Somehow, the code we reverted made it back in (probably because it was in another branch, and we didn’t realize it was the culprit), an saw the same weird behavior at a week 4 event.
Eventually we found that we had a trigger that would automatically start aiming our wrist once we took in a note, but more specifically when that note left, we would command the wrist to go back to the home position. This interrupted the auto command group, stopping auto after the first shot
Lesson learned: make sure triggers that might occur in auto don’t command subsystems used by auto
Back in 2023 we spent a while debugging our charge station balancing code only to find a WPILib bug. Also, mistimed commands in paths led to the robot slamming a NEO 550 on an intake against a wooden cube node during auto testing. Surprisingly, the motor was fine, although later it started smoking due to the lack of a current limit. The motor eventually got some walls around it to protect against future incidents (later, another bot ran over our intake in a practice match).
Unrelatedly, our robot’s arm created a minor fire when we were moving it and it went past its limit and ripped some wires.
In that same year, it took a while to realize that 4" neoprene swerve wheels do not actually have an effective diameter of 4" (especially when you use the same tread throughout the entire season), and this made us need a lot more time messing around with auto paths. Also, in general, we spent way too much time on auto testing and not enough time on driver practice, which went unnoticed in part because our drive team was essentially our programming team.
We also ran into an issue in playoff eliminations where the auto SendableChooser just completely disappeared from SmartDashboard. I tried to create a fix by creating a button to resend the same chooser but with random digits appended to the name. Unfortunately, during the next match, the old chooser stayed on the dashboard and caused confusion, causing the wrong auto to be selected.
This offseason, we had a few issues. Our shots depended on the ClosedLoopError motor signal to determine whether the shooter flywheels were at the right speed, and I later realized it only updated at a rate of 4 Hz by default on the RoboRIO CAN bus. This created nondeterministic behavior, especially with the auto preload note, where the bot would sometimes try to shoot the note before it should be doing so and just get the note stuck.
This issue was only noticed at the offseason competition because we didn’t actually test any part of our autonomous before competition. If we had, we also would have noticed earlier that the robot’s headings were all rotated by 180º in the autonomous path, which explained why the robot didn’t seem to be following paths correctly (it was trying to move into the subwoofer when it should have been moving away from it).
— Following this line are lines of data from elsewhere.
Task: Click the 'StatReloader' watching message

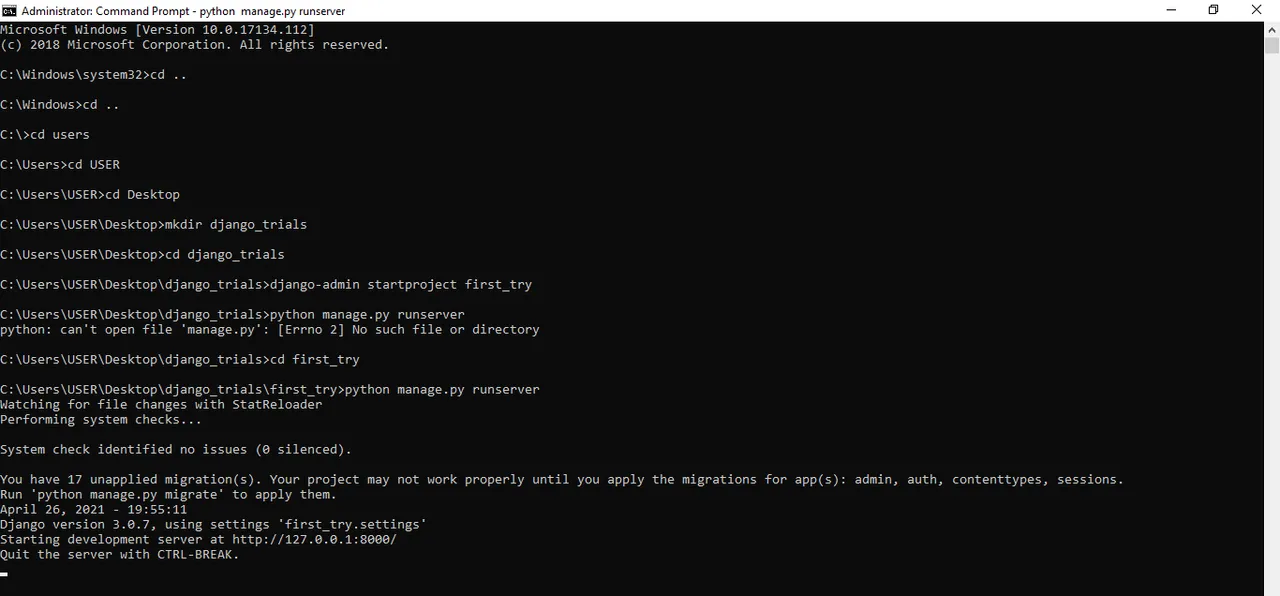Action: coord(161,404)
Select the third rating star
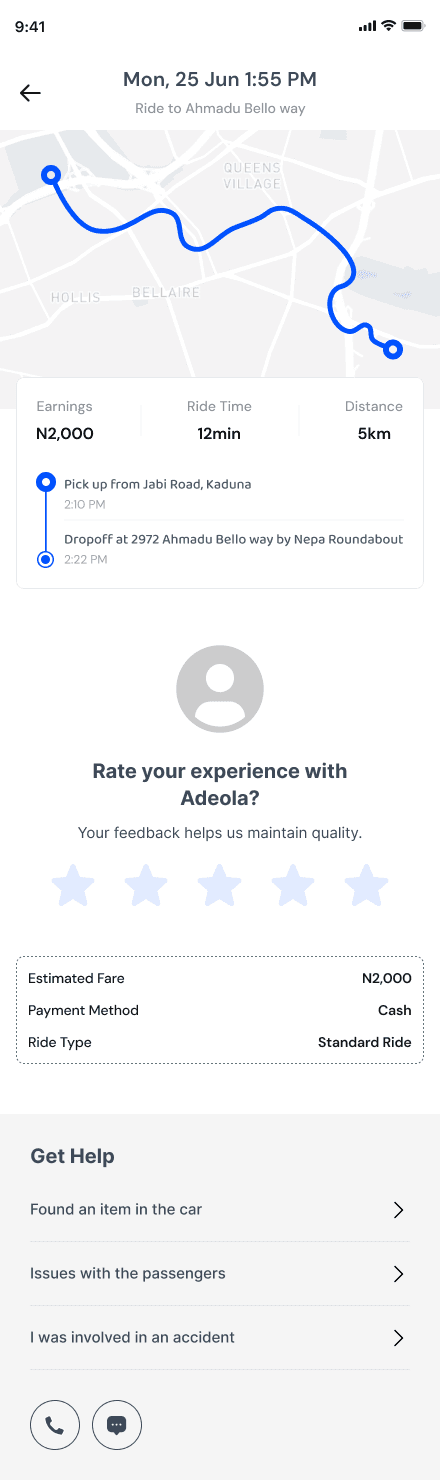 tap(220, 886)
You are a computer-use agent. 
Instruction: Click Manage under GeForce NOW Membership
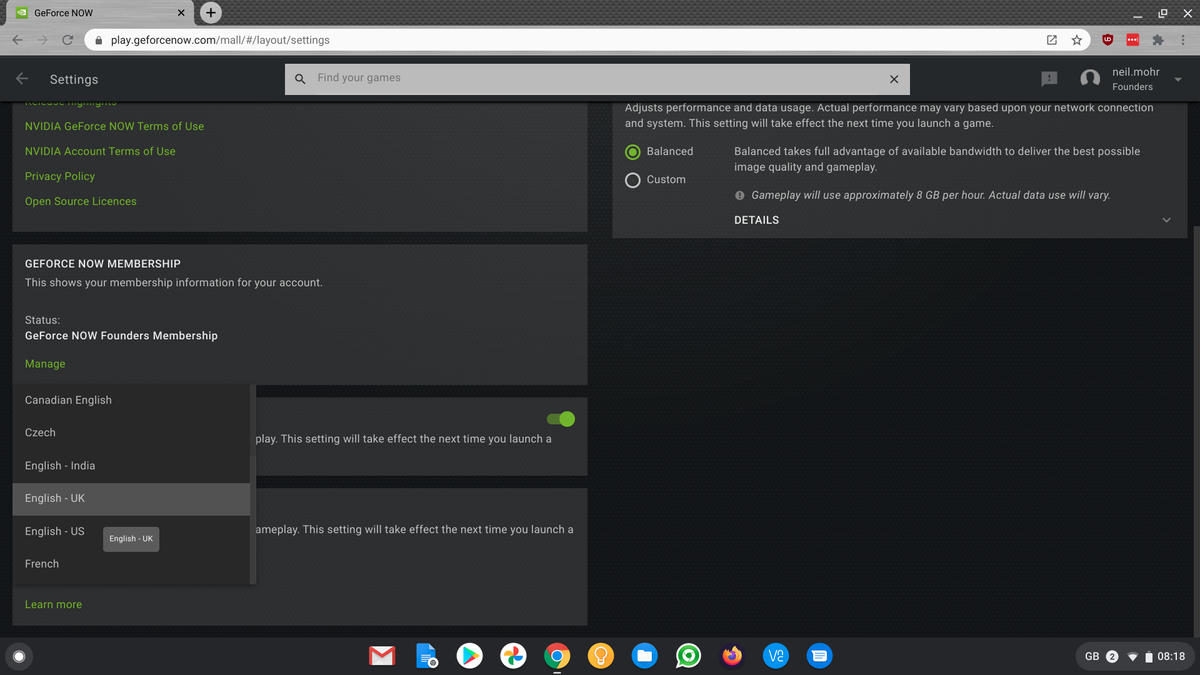45,363
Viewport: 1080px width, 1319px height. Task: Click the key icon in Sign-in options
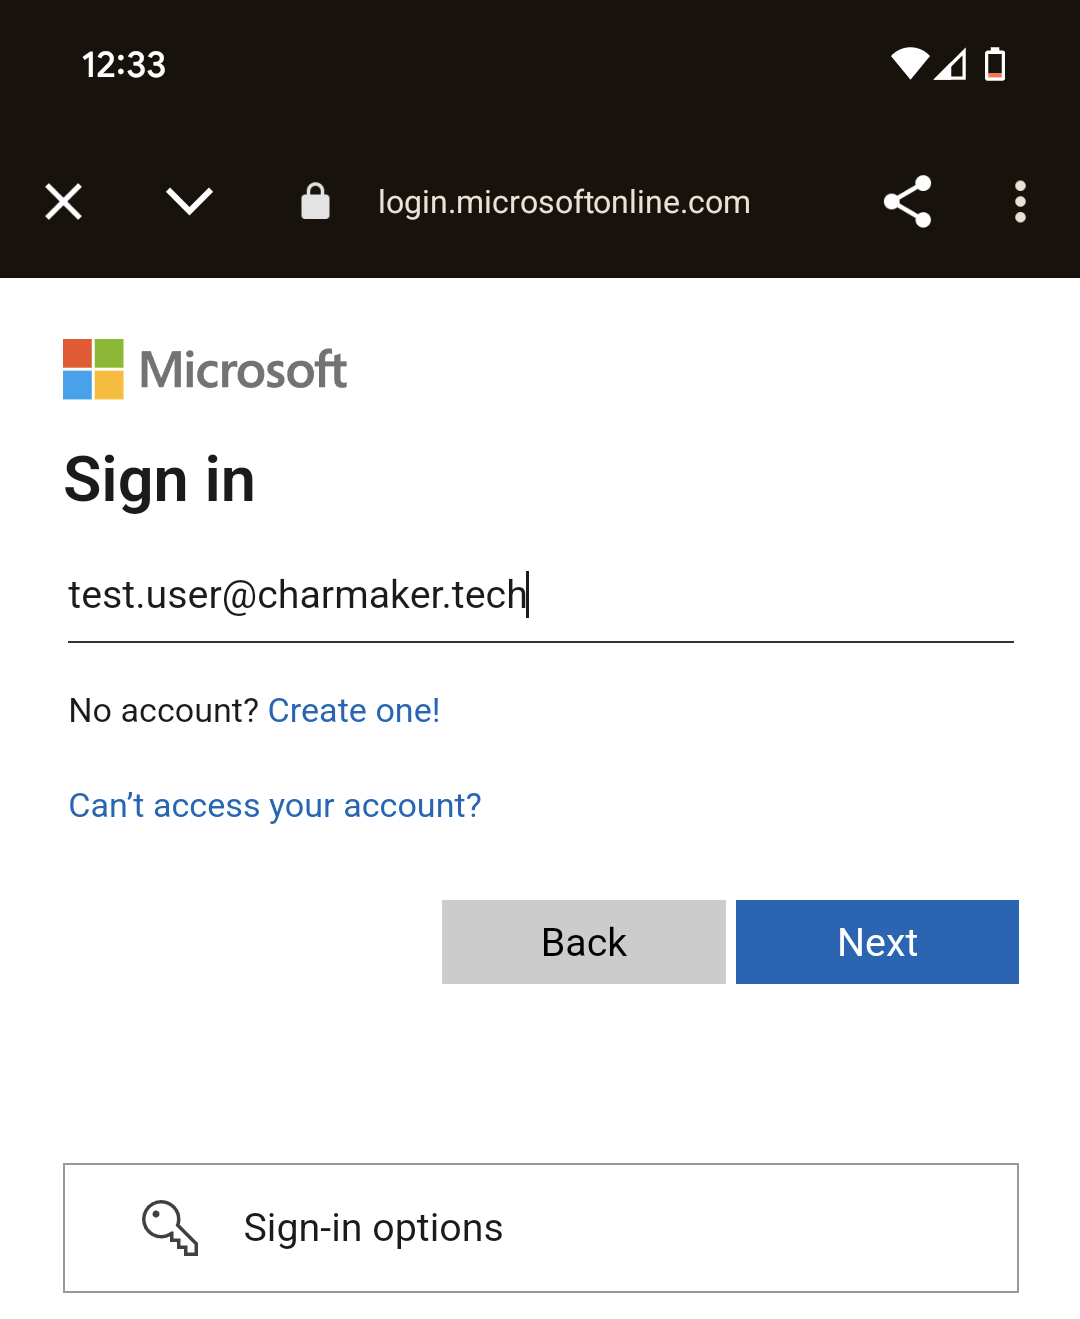(170, 1227)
And, before a match, I changed the output voltage of the indexer motor to try to help fix notes getting stuck in the intake. I’m not sure whether it actually improved the intake situation, although it caused notes to get stuck in the shooter.
I also spent half of the qualification matches trying to fix our shooter speeds. There was a minor angle issue, I changed the speeds, there was a greater issue in the next match, I changed the speeds even more for the next match, etc… Eventually I settled on a slight increase over the speeds we had had at the start of the competition.
at our first comp this season, our auto failed like 3 times because of mismatches between the names that appeared on shuffleboard vs the actual filenames of the pathplanner autos. after the 3rd i think i quickly wrote out an enum and called it a day. that was a silly one
Same horror story between the 2 threads
Inverting things in the wrong places leading to an all day bug hunt in 2013? during comp.
I accidentally changed 0.1 to 0.9 instead of 0.09 in our charged-up auto balance PID. We were running a 6 neo tank drive so that thing could go if it wanted to. Our robot got at least a foot off the ground but somehow survived with no issues.